Jarosław Bieniuk usłyszał zarzuty z ustawy o przeciwdziałaniu narkomanii. Jak powiedział prokurator Mariusz Duszyński, chodzi o udzielenie narkotyków dwóm osobom dorosłym - w tym kobiecie, która złożyła zawiadomienie dotyczące przestępstwa seksualnego. Jak usłyszał reporter RMF FM, ten wątek jest w śledztwie dalej aktualny. Jarosław Bieniuk opowiedział, co stało się w Sopocie w nocy z piątku na sobotę. Złożył wyjaśnienia, które nie dały podstaw do przedstawienia mu innych zarzutów.
Innych szczegółów śledczy nie zdradzają - nie podają nawet, o jakie narkotyki chodzi.
Prokurator objął Jarosława Bieniuka dozorem policji, zabronił mu kontaktować się ze świadkami w tej sprawie, a także zastosował wobec niego poręczenie majątkowe w kwocie 20 tysięcy złotych.
Jarosław Bieniuk został zatrzymany w związku ze zdarzeniem, do którego miało dojść w jednym z sopockich hoteli.

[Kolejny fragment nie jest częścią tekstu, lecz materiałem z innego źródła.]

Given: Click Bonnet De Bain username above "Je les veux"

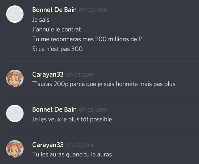Looking at the screenshot, I should (54, 109).
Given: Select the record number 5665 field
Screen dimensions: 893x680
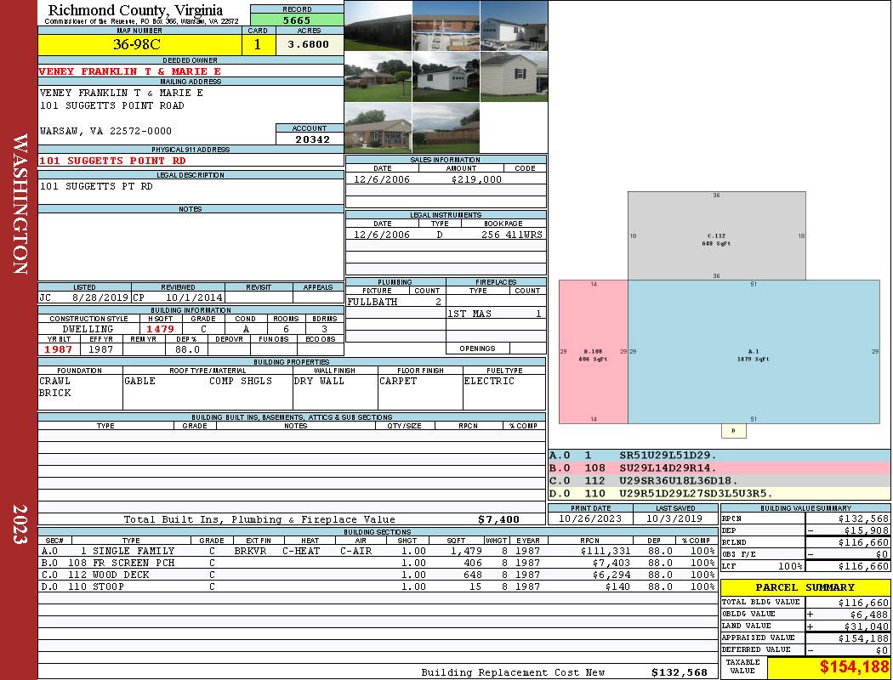Looking at the screenshot, I should coord(297,20).
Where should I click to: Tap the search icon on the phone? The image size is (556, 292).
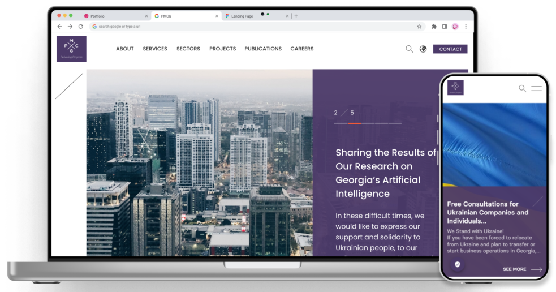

Dwudziestokilkuletnia kobieta, która miała spotkać się z byłym piłkarzem, złożyła następnie zawiadomienie o przestępstwie. Jej pełnomocnik w rozmowie z dziennikarzem RMF FM Kubą Kaługą stwierdził, że kobieta jest fatalnej kondycji psychicznej oraz fizycznej.
Cały czas jest pod opieką osób bliskich i psychologa. Sąd w dniu wczorajszym przesłuchał pokrzywdzoną w obecności prokuratora i biegłego. Nie mam wiedzy, aby biegły miał zastrzeżenia do wiarygodności złożonych zeznań, jednak samo zatrzymanie sprawcy bezpośrednio po czynnościach może sugerować, jaka była jego opinia - powiedział RMF FM we wtorek adwokat Oskar Skibicki. Pełnomocnik kobiety dodał, że jego klientka została przebadana przez lekarza.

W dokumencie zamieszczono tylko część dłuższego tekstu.